Depuis le 1er juillet 2026, les jeunes parents peuvent bénéficier d’un nouveau congé supplémentaire de naissance. Prévu par la loi de financement de la Sécurité sociale pour 2026, ce dispositif accorde jusqu’à deux mois de congé indemnisé en complément des congés maternité, paternité ou d’adoption.
Le congé supplémentaire de naissance est entré officiellement en vigueur au 1er juillet 2026. Créé pour permettre aux familles de passer davantage de temps auprès de leur enfant durant les premiers mois de vie, il complète les congés existants sans s’y substituer. Chaque parent peut ainsi bénéficier d’un à deux mois de congé indemnisé, selon sa situation. Il s’agit d’un droit individuel, personnel et non transférable : chaque parent dispose de son propre congé, qu’il peut prendre en même temps que l’autre parent ou de manière alternée. Le dispositif offre également la possibilité de fractionner le congé en deux périodes d’un mois.
Quelles sont les conditions d’accès ?
Le congé doit être pris dans les neuf mois suivant la naissance ou l’arrivée de l’enfant au foyer en cas d’adoption. Il ne peut toutefois débuter qu’après la fin des congés de maternité, de paternité et d’accueil de l’enfant ou d’adoption. Le dispositif concerne les parents d’un enfant né ou adopté à compter du 1er janvier 2026, ainsi que ceux dont la naissance était initialement prévue à partir de cette date. Une disposition transitoire est prévue pour les enfants nés ou adoptés entre le 1er janvier et le 30 juin 2026. Dans ces situations, le délai de neuf mois est calculé à partir du 1er juillet 2026, date d’entrée en vigueur des textes d’application. Les parents concernés pourront donc débuter leur congé au plus tard le 31 mars 2027.
Quels actifs sont concernés ?
Le congé supplémentaire de naissance est ouvert à la plupart des actifs, sous réserve de remplir les conditions propres à leur statut. Sont notamment éligibles les salariés du secteur privé, les travailleurs indépendants, les stagiaires, les demandeurs d’emploi, etc. Pour les salariés du privé (ce qui concerne le secteur de la formation à la conduite), l’ouverture du droit reste conditionnée au respect des critères habituels d’indemnisation de la Sécurité sociale, notamment en matière d’activité et d’affiliation.

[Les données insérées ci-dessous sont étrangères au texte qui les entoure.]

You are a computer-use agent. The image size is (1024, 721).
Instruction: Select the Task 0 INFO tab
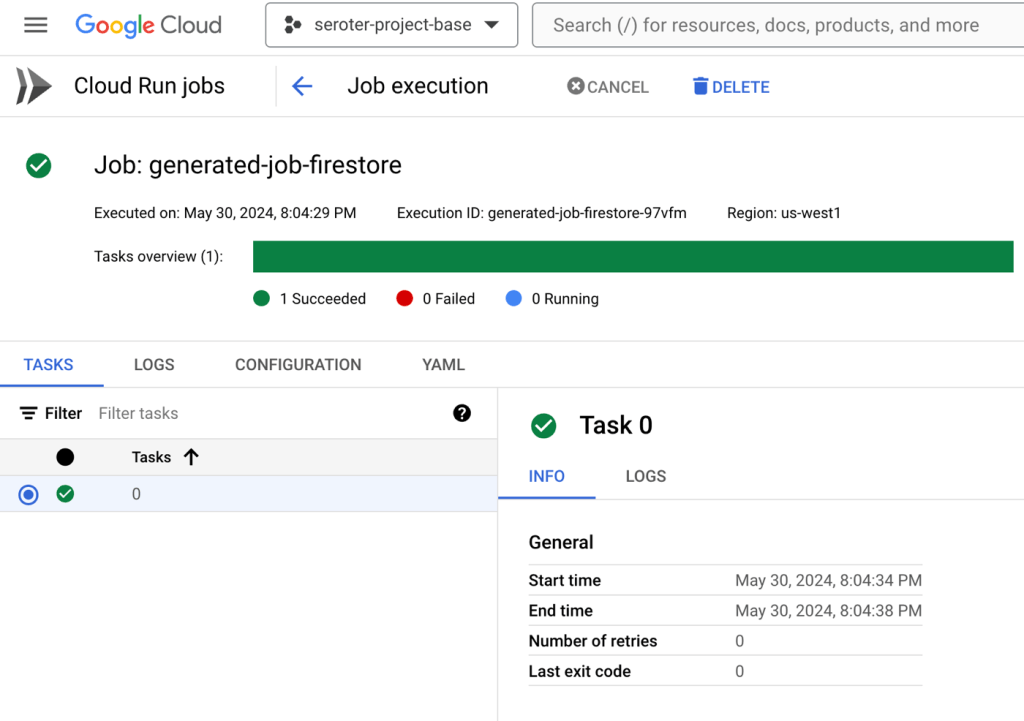(x=547, y=476)
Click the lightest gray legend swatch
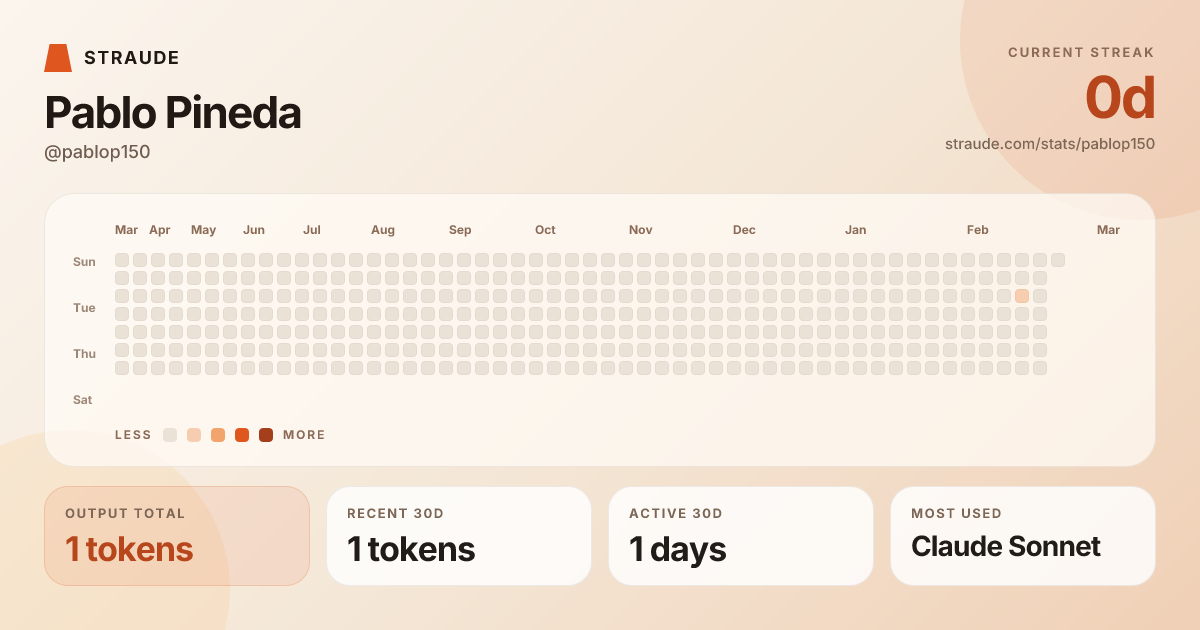1200x630 pixels. pyautogui.click(x=170, y=435)
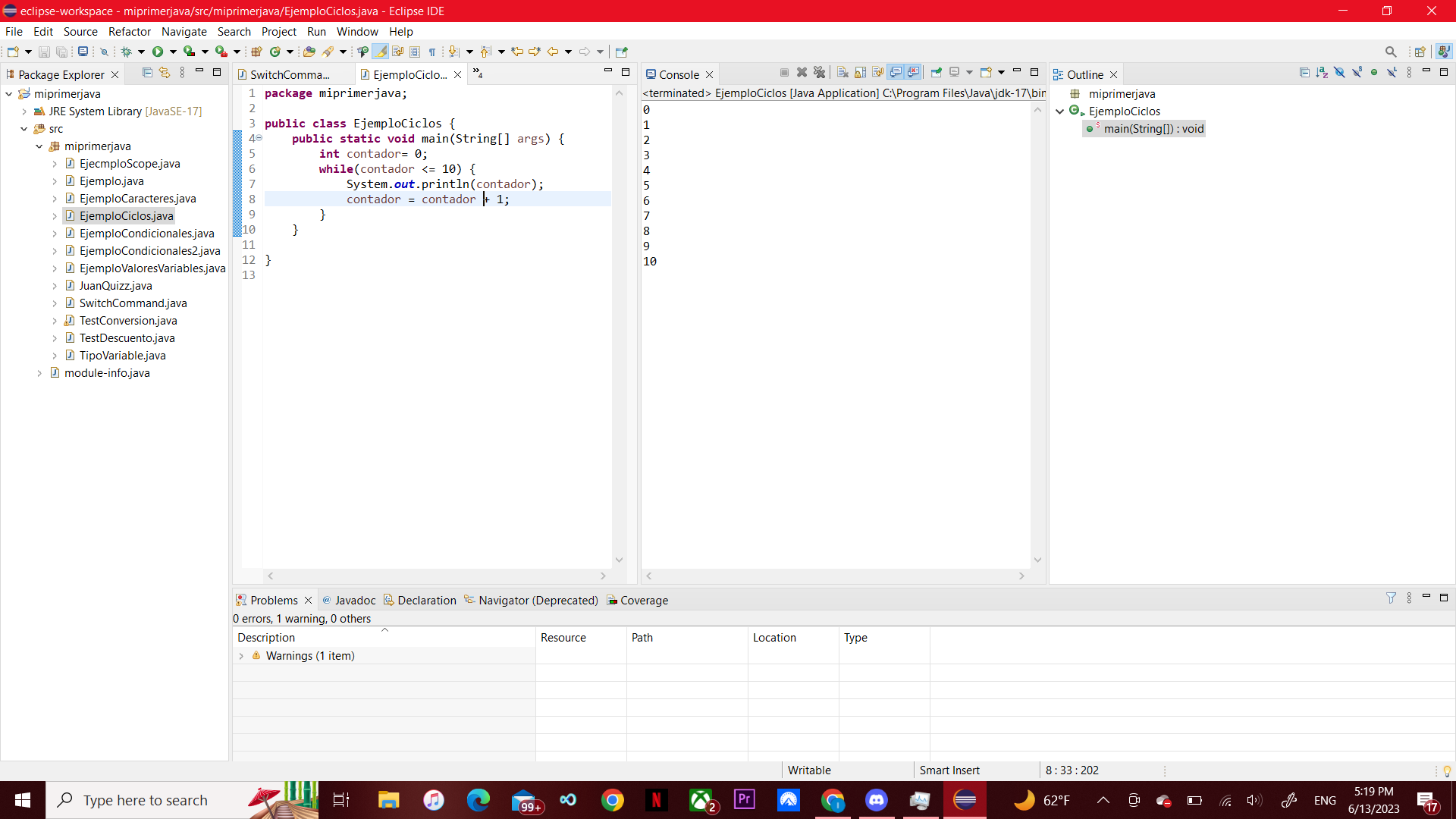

Quel est le niveau d’indemnisation ?
Dans le secteur privé, le congé est financé par la Sécurité sociale sous la forme d’indemnités journalières. Le premier mois est indemnisé à hauteur de 70 % du salaire plafonné, puis le second à 60 %. Le salaire retenu est calculé sur la moyenne des trois derniers mois précédant le congé, dans la limite du plafond mensuel de la Sécurité sociale fixé à 4 005 euros en 2026.
Quelles sont les démarches à effectuer ?
Les salariés doivent prévenir leur employeur au moins un mois avant le début du congé en précisant la date de départ, sa durée et, le cas échéant, les périodes de fractionnement. Ce délai est ramené à quinze jours lorsque le congé succède immédiatement au congé de paternité ou au congé d’adoption. La demande peut être adressée par lettre recommandée avec accusé de réception ou remise en main propre. Un modèle de courrier est mis à disposition par le ministère du Travail. Les travailleurs indépendants, professions libérales, artistes-auteurs ou encore les personnes employées via le CESU ou Pajemploi effectueront leur demande sur le téléservice dédié accessible depuis le 1er juillet 2026 sur la plateforme démarches numériques de l’État. Les demandeurs d’emploi devront, quant à eux, informer France Travail dans les mêmes délais, puis déposer leur demande via ce téléservice. Le versement des allocations chômage sera suspendu pendant la durée du congé avant de reprendre, si les conditions d’indemnisation restent réunies.
Peut-on cumuler ces indemnités avec d’autres aides ?
Le congé supplémentaire de naissance ne peut être cumulé avec plusieurs prestations, notamment les indemnités journalières versées en cas de maladie ou d’accident du travail, les allocations chômage, la prestation partagée d’éducation de l’enfant (PreParE), le complément de libre choix du mode de garde (CMG), l’allocation journalière de présence parentale (AJPP) ou encore l’allocation journalière du proche aidant (AJPA). Une exception est toutefois prévue à titre transitoire. Les parents dont l’enfant est né ou adopté entre le 1er janvier et le 30 juin 2026 pourront exceptionnellement cumuler le complément de libre choix du mode de garde avec l’indemnité journalière liée au congé supplémentaire de naissance. Cette dérogation s’applique également aux naissances prématurées lorsque l’accouchement était initialement prévu à partir du 1er janvier 2026.